→ SUPPLIED PASSAGE
Coconut-Scented Pumpkin Bread
In case you haven’t noticed there is a slight obsession with pumpkin in the U.S. when the fall months roll around. PSL’s, an entire aisle of pumpkin cookies, spiced cakes, coffees, even breakfast cereals. I just saw Pumpkin Spiced Cheerios at my local supermarket. Honestly, I’m not sure about all that. I love fall weather, the changing leaves, the color orange… but I don't need EVERYTHING to taste like winter squashes. That all being said, I freaking love Pumpkin bread. And those cream cheese filled Pumpkin muffins at Starbucks right now, I could live on those.
So, I guess I’m saying, I am a picky pumpkin eater, but I love when it is good. So, here is a delicious one I made this week and would like to share with you!

Stored data entries
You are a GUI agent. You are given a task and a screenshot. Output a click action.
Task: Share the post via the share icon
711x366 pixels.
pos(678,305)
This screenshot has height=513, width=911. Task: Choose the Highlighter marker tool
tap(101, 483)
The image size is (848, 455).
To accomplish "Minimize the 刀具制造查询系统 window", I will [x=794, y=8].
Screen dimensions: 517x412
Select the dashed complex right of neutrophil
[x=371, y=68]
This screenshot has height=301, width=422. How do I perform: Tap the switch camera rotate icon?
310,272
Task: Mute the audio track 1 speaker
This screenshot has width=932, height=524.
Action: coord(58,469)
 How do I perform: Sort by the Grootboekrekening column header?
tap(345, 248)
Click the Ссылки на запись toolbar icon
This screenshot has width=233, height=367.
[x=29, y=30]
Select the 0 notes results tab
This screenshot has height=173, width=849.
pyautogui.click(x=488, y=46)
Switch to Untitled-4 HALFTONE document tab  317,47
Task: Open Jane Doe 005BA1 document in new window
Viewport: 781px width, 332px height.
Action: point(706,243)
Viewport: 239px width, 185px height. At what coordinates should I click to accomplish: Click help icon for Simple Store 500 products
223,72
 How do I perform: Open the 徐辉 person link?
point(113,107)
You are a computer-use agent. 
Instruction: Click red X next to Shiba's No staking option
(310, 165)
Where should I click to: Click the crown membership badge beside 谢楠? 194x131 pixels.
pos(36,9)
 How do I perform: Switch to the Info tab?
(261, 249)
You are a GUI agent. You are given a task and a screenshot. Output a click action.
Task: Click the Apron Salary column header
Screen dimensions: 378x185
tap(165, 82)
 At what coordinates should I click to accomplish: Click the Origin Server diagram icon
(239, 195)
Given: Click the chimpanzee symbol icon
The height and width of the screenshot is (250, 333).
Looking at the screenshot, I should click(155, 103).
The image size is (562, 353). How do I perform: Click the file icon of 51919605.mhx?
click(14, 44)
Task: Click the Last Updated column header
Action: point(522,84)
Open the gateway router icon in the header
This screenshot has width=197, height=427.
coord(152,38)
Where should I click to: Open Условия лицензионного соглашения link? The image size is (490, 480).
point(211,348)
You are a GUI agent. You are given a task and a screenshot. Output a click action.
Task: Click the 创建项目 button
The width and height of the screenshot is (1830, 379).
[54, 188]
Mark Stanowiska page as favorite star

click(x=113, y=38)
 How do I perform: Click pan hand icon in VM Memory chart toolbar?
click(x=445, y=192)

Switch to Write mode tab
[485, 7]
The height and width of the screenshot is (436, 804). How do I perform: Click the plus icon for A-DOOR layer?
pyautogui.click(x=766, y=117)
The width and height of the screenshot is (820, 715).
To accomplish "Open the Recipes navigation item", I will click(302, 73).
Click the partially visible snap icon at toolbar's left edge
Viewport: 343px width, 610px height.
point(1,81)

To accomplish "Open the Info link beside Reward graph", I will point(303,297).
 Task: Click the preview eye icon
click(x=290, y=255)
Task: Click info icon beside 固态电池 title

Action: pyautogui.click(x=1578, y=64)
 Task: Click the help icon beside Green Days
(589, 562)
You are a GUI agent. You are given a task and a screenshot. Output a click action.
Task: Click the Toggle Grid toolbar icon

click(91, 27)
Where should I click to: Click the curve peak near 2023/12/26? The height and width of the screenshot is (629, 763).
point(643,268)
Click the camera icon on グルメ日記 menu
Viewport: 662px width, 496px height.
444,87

→ AIM
List the things about fall that the writer of the pumpkin bread post says they love.

→ THE SOLUTION
- fall weather
- the changing leaves
- the color orange